Under the hood and very much unlike what occurred in gold, the managed money traders bought much more than the commercials sold, by buying nearly 12,700 contracts, including the buyback and covering of nearly 11,600 shorts. The managed money traders bought 63.5 million oz of silver equivalent this reporting week and all we got to show for it was a fleeting (so far) one dollar rally. Where the heck did I get off in calling managed money short covering as rocket fuel to the upside? Nearly 60 million oz of short covering in one reporting week and that buying barely lifted silver prices by a dollar. Some rocket fuel.
The truth is that managed money short covering was every bit the rocket buying fuel I purported it to be, as every contract bought by these technical funds was purchased at the market and on successively higher prices. This was and is my definition of rocket buying fuel at the market buy orders as prices move higher. Why silver prices only advanced by a dollar (and $35 or so in gold) was not that the managed money technical fund buying was any less urgent than expected; it was strictly a case of the commercial selling being much more aggressive and that was what blunted and capped the rally. This is hardly new and I have always identified it as the key variable even in knowing it must end someday. Also as is always the case, knowing which day it will end is impossible in advance.
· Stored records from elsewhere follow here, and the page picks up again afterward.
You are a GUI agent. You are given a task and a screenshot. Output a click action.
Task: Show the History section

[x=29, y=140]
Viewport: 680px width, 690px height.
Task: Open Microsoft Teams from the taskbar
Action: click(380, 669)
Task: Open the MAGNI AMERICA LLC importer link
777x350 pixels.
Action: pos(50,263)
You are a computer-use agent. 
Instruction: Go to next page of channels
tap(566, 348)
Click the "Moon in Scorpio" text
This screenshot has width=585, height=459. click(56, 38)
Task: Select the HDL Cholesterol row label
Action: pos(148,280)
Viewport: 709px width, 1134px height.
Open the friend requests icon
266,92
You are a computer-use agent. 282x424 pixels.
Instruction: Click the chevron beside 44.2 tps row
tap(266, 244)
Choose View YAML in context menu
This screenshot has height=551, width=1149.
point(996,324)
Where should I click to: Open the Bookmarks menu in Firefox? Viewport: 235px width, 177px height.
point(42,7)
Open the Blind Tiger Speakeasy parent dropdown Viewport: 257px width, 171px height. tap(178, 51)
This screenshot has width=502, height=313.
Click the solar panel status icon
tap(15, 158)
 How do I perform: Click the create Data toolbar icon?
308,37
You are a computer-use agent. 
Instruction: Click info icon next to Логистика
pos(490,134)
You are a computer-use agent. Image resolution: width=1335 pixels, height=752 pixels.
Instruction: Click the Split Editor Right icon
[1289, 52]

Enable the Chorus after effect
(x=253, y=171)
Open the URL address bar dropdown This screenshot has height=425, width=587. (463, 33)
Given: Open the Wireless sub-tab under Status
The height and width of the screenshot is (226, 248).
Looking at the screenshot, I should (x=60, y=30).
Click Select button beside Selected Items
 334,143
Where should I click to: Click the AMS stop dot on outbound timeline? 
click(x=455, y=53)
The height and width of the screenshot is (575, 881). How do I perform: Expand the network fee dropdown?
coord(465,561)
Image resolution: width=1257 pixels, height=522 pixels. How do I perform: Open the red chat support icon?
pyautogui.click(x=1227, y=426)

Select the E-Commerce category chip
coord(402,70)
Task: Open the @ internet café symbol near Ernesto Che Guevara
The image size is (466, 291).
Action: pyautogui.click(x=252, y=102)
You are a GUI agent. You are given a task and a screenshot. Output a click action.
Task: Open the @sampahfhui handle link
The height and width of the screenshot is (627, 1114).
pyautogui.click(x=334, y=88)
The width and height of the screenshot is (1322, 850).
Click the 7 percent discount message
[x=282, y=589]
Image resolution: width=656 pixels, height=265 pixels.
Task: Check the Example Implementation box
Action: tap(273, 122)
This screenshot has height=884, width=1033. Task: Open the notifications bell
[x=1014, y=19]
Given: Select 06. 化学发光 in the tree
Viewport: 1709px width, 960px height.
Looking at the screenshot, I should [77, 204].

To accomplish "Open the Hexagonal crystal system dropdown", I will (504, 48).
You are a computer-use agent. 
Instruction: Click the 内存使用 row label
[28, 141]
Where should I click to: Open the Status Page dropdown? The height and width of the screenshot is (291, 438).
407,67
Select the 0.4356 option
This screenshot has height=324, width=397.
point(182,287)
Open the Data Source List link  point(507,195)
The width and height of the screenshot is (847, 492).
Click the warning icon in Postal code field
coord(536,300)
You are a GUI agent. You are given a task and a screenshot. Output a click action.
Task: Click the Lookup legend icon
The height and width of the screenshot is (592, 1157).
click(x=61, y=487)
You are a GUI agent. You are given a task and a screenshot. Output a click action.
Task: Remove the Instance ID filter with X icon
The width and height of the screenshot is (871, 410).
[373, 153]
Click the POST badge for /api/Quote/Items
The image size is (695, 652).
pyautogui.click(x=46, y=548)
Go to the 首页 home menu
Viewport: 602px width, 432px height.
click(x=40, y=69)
More than anything, the aggressive commercial selling is the epitome of manipulation, as no one ever sells anything for less than could be attained in the face of rocket fuel buying unless there's a hidden motive. It still grates on me to hear the manipulation deniers drone on about not hearing about allegations of manipulation when prices have moved higher. Not only is that not true, it's proven to be not true by government data. Commercial selling to cap the price is as manipulative as it gets.
While I am disappointed with the increase in big 4 additional short selling in silver, even assuming JPMorgan is a big part of it isn't necessarily the end of the world (or the end of the silver rally). I should know more when the next Bank Participation Report is released in two weeks, but even if it is the crooked hand of JPMorgan serving as the short seller of last resort in capping silver prices, circumstances have changed mightily over the past four years.
There is less doubt about JPMorgan acquiring physical silver as it has turned into the biggest stopper this year of silver deliveries on the COMEX in its own name and it is clear the bank has moved that silver into its own warehouse. Since this year's deliveries and subsequent movement have occurred well after I made my case that the bank was buying silver by the truckloads, my allegations seem more credible. As such, if JPMorgan now owns as much silver as I contend, unless its COMEX silver short position expands by multiples of what it stands at now (75 to 100 million oz), a silver price explosion forthwith wouldn't hurt the bank in the least. Knowing how conniving and duplicitous JPM can be, holding a large short position in COMEX futures contracts while holding a much larger physical position still leaves the bank net long in a big way. There is virtually no way the regulators can monitor JPMorgan's long physical silver position and if silver prices explode, JPM can point to its short position as losing big, but not have to acknowledge what it is making on its physical position.